I’ve been in alt-ac since 2020, in parallel with jobs (fixed-term jobs, always fixed-term!) in trad-ac. Having taught at universities (trad-ac) in three countries for over 15 years and having taught online (alt-ac) for three, I have increasingly fallen in love with the latter. Yes, trad-ac still is about learning; but more and more, it is about getting a degree. And when I need to treat all my students the same so that the grade they get from me at the end of the semester can be compared to that of others, I cannot treat them in whatever way may be best for them individually. Too often, the rules at big institutions are there to make those institutions litigation-proof; and in the last few years, I was all too frequently informed that my way of making classes (and final grades) less stressful were ‘against the rules’. Not so in my alt-ac classes, whose primary goal is to help my students get better (get good!) at whatever they have set out to learn.
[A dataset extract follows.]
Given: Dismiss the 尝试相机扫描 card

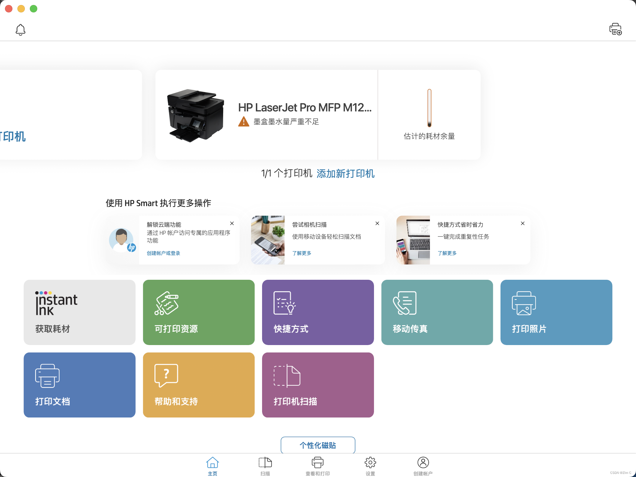Looking at the screenshot, I should pyautogui.click(x=377, y=224).
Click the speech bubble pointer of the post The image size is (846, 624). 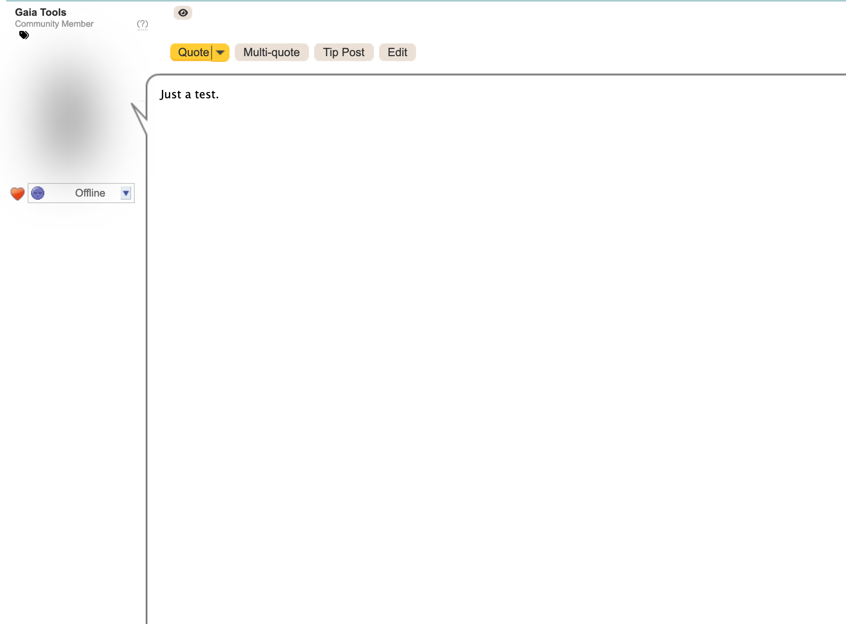(138, 112)
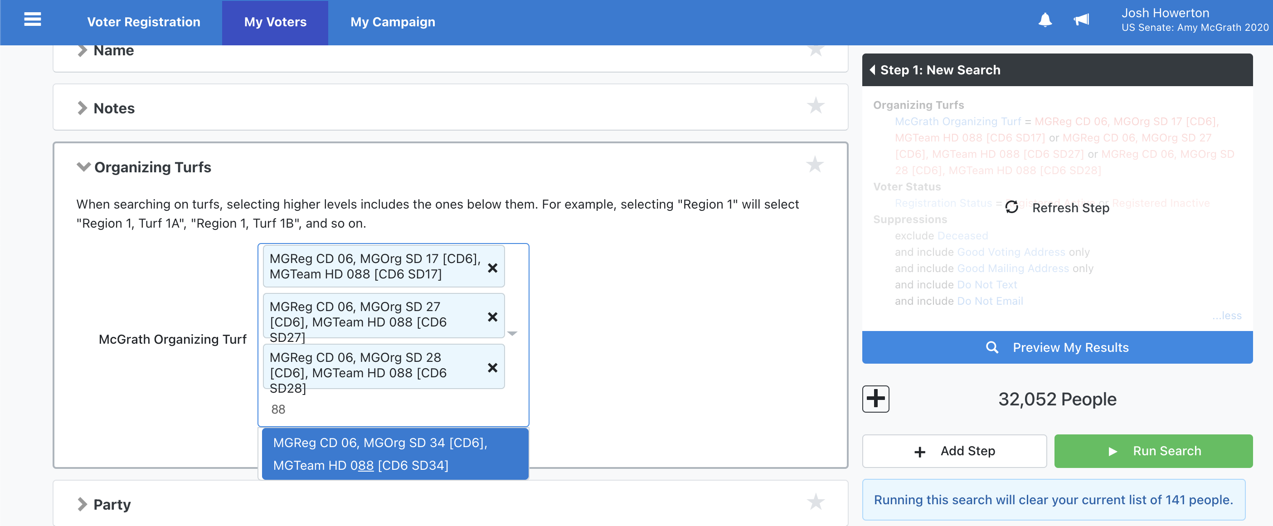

And there are so many different ways of getting better at something. I offer a breadth of resources to everyone, for each to pick and choose what works best for them. But what kind and what amount of exercises I suggest they do, what kinds of tests or exams I make available for them, how I suggest they take them, what speed I suggest for them: all that I can tweak and adapt so much better when the goal is getting somewhere, rather than getting there in a way that can be compared with how others got there.

And when I work as a teacher in alt-ac, I am there as a teacher. I am not there as someone who needs to publish as much as possible and has to add some teaching on the side because it says so in their contract. I can be there and do for my students whatever works best for them, rather than what an entrenched system requires of me. Don’t get me wrong: I am most definitely not saying that there is no good teaching at regular universities. That couldn’t be further from the truth. But whether you are a good, inspiring, helpful teacher or someone who is physically present in the classroom and mostly confuses people increasingly is without professional consequences for you. I’m curious to see where alt-ac is going. yogicstudies.com, for which I do most of my teaching, is constantly growing. That’s not just because its founder Seth Powell knows what he’s doing, but also because people simply want to learn about things that have meaning, and they want to learn from teachers who know what they’re doing and enjoy teaching them. So let’s offer just that.